Chicago’s football team is in a tough spot right now. The Bears are 4-10, have an offense and defense both ranking in the bottom of the league, and have spent a ton of money to get to this point. Think about it. Chicago’s front office is spending $187,546,231 in total cap liabilities (per Oveer The Cap) to fund this mess. It all feels bad, especially when SB Nation’s James Dator lists “Ineffective GM” and “horrible coach” as the top reasons the Bears are where they are in this moment.
But that’s not an entirely fair characterization, given our expectations for the immediate future.
To be clear, Dator is right to identify Chicago’s general manager and head coach at the core of what is wrong with the team. The Bears have a GM who has presented Mike Glennon, Mitchell Trubisky, Nick Foles, and Andy Dalton as solutions to the revolving door of quarterbacking disappointment in Chicago. And, sure, Pace’s front office has done well in unearthing a wave of late-round picks on draft weekend over the years, but he’s also been too quick to trade away that same late-round draft capital.
Alongside the GM is a head coach who knows what a good and productive offense should look like, but doesn’t do the right things to make it happen.
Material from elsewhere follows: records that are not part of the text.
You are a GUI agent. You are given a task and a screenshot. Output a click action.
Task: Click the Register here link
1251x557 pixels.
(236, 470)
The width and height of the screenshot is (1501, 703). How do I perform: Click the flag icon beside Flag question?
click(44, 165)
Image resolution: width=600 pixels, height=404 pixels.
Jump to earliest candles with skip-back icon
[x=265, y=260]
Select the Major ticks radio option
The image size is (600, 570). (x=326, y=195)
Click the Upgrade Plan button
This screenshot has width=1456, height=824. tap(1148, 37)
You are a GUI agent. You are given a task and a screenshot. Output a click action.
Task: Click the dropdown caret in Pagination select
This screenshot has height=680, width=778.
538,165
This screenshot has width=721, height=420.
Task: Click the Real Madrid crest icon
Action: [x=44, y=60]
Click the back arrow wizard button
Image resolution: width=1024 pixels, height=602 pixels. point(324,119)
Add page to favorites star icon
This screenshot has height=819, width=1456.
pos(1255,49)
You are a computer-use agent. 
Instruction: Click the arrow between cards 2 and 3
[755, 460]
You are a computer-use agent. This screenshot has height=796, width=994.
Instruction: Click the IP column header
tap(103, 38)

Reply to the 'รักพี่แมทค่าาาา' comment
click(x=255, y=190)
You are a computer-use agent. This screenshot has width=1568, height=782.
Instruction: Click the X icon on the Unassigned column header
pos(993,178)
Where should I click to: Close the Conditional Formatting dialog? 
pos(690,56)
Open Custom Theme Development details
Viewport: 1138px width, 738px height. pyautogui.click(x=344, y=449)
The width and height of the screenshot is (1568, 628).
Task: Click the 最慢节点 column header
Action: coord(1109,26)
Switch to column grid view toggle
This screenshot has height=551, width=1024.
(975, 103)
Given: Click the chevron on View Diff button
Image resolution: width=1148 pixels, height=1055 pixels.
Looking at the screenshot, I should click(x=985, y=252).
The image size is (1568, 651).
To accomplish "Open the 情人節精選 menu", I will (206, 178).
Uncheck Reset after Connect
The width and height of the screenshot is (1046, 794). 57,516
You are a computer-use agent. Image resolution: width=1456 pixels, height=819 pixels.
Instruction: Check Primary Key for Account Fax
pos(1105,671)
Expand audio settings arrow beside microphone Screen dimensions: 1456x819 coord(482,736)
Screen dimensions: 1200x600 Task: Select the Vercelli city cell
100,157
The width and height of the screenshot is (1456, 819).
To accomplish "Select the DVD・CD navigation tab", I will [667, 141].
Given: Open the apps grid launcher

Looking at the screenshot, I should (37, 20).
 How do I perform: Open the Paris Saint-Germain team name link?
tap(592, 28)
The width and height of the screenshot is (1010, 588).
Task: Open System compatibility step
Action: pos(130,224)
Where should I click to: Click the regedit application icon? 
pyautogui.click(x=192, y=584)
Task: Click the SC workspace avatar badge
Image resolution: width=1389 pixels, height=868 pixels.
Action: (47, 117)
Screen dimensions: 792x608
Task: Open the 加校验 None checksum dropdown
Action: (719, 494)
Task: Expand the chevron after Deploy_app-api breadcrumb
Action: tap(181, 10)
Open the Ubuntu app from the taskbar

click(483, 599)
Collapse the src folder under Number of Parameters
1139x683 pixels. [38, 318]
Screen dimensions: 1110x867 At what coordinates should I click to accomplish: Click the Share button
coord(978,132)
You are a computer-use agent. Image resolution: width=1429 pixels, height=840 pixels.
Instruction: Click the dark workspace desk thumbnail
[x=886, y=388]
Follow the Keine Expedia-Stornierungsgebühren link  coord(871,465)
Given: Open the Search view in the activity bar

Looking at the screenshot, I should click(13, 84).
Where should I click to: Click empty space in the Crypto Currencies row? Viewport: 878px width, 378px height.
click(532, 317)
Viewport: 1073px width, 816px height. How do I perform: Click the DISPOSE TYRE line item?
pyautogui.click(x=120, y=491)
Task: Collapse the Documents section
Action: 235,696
A head coach who says the right things about accountability, but doesn’t seemingly practice what he preaches.
Then again, where James Dator sees darkness, I see light.
Because where Dator views the Bears as hopeless because of the personnel occupying the roles of GM and head coach, I see the pending departures of Ryan Pace and Matt Nagy on the horizon.
Pace’s contract status is officially unknown, but the general conssenus is that he’s operating within a lame-duck year. Nagy’s contract, meanwhile, is set to expire at the end of 2023, but the Bears could tie his fate to that of Pace. The looming dismissals of Pace and Nagy are a flickering light at the end of a tunnel. Maybe we have to wait three weeks before things become officially official. Perhaps a new set of rules allowing teams to get a head-start on the organization-building process with early interviews will accelerate the breakup process.
In any case, it feels like the reasons that fill us with hopelessness will be gone in three weeks.
The Bears still have needs to fill, but they appear to have a QB in place and cap space with which to work. And soon enough, the should have two new sets of eyes fixed on old problems.
Guess the Bears aren’t that hopeless after all.